Independent Auditors' Report on the Standalone Indian Accounting Standards (Ind AS) Financial Statements

To the Members of Bajaj Auto Ltd.

1. We have audited the accompanying standalone financial statements of Bajaj Auto Ltd. ('the Company'), which comprise the Balance Sheet as at 31 March 2017, the Statement of Profit and Loss (including Other Comprehensive Income), the Cash Flow Statement and the Statement of Changes in Equity for the year then ended, and a summary of the significant accounting policies and other explanatory information.

Management's responsibility for the standalone Ind AS financial statements

2. The Company's Board of Directors is responsible for the matters stated in section 134(5) of the Companies Act, 2013 ('the Act') with respect to the preparation of these standalone Ind AS financial statements to give a true and fair view of the financial position, financial performance (including other comprehensive income), cash flows and changes in equity of the Company in accordance with the accounting principles generally accepted in India, including the Indian Accounting Standards specified in the Companies (Indian Accounting Standards) Rules, 2015 (as amended) under section 133 of the Act.

This responsibility also includes maintenance of adequate accounting records in accordance with the provisions of the Act for safeguarding of the assets of the Company and for preventing and detecting frauds and other irregularities; selection and application of appropriate accounting policies; making judgments and estimates that are reasonable and prudent; and design, implementation and maintenance of adequate internal financial controls, that were operating effectively for ensuring the accuracy and completeness of the accounting records, relevant to the preparation and presentation of the standalone Ind AS financial statements that give a true and fair view and are free from material misstatement, whether due to fraud or error.

Auditors' responsibility

3. Our responsibility is to express an opinion on these standalone Ind AS financial statements based on our audit.

4. We have taken into account the provisions of the Act and the Rules made hereunder including the accounting and auditing standards and matters which are required to be included in the audit report under the provisions of the Act and the Rules made hereunder.

5. We conducted our audit of the standalone Ind AS financial statements in accordance with the Standards on Auditing specified under section 143(10) of the Act and other applicable authoritative pronouncements issued by the Institute of Chartered Accountants of India. Those Standards and pronouncements require that we comply with ethical requirements and plan and perform the audit to obtain reasonable assurance about whether the standalone Ind AS financial statements are free from material misstatement.

» **Entries shown**
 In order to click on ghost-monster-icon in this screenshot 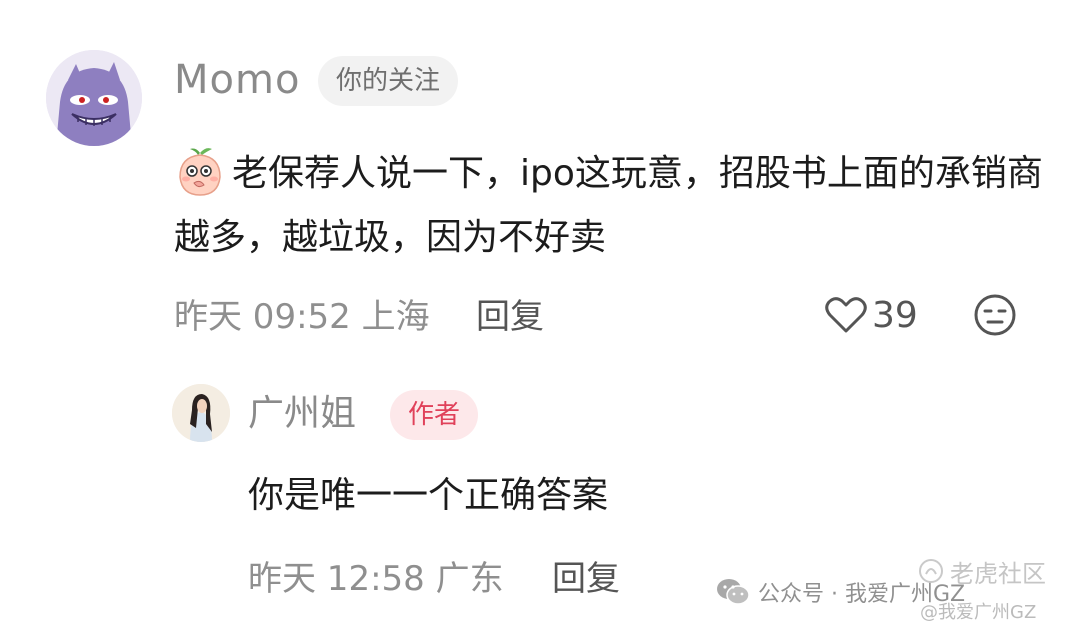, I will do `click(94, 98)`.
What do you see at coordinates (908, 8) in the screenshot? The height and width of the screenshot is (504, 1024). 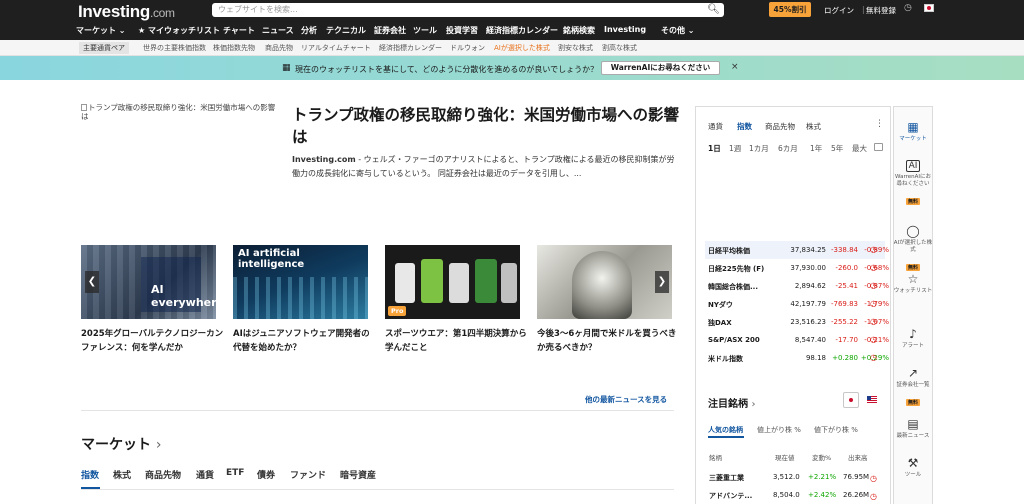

...

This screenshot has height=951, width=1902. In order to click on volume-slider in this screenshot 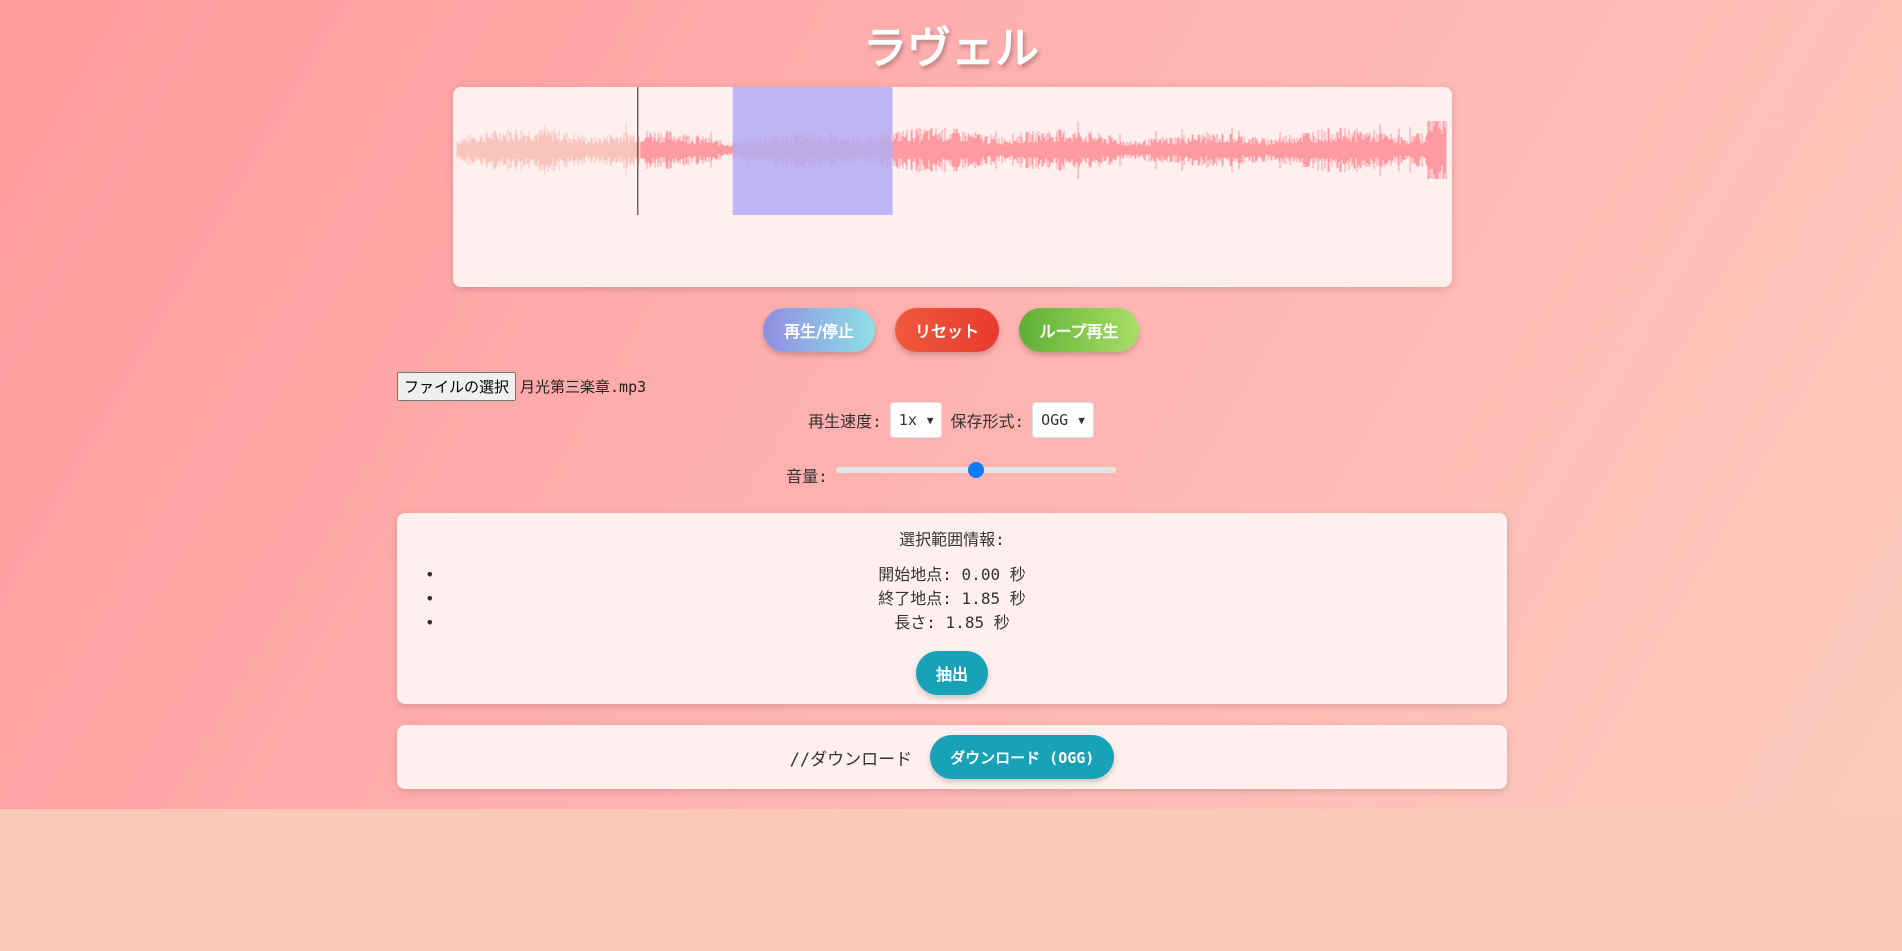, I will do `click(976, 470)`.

» **What you will do**
1. Answer from the auditors' report:
(a) What is the date of the Balance Sheet that was audited?
(b) Which section of the Companies Act, 2013 sets out the matters the Board of Directors is responsible for?
(c) Under which section of the Act are the Standards on Auditing specified?
2. Reproduce the auditors' report between "2. The Company's" and "of the Act.", inclusive.
The records come from a separate source, not from the auditors' report.

» **Results by task**
1.
(a) 31 March 2017
(b) Section 134(5)
(c) Section 143(10)

2.
2. The Company's Board of Directors is responsible for the matters stated in section 134(5) of the Companies Act, 2013 ('the Act') with respect to the preparation of these standalone Ind AS financial statements to give a true and fair view of the financial position, financial performance (including other comprehensive income), cash flows and changes in equity of the Company in accordance with the accounting principles generally accepted in India, including the Indian Accounting Standards specified in the Companies (Indian Accounting Standards) Rules, 2015 (as amended) under section 133 of the Act.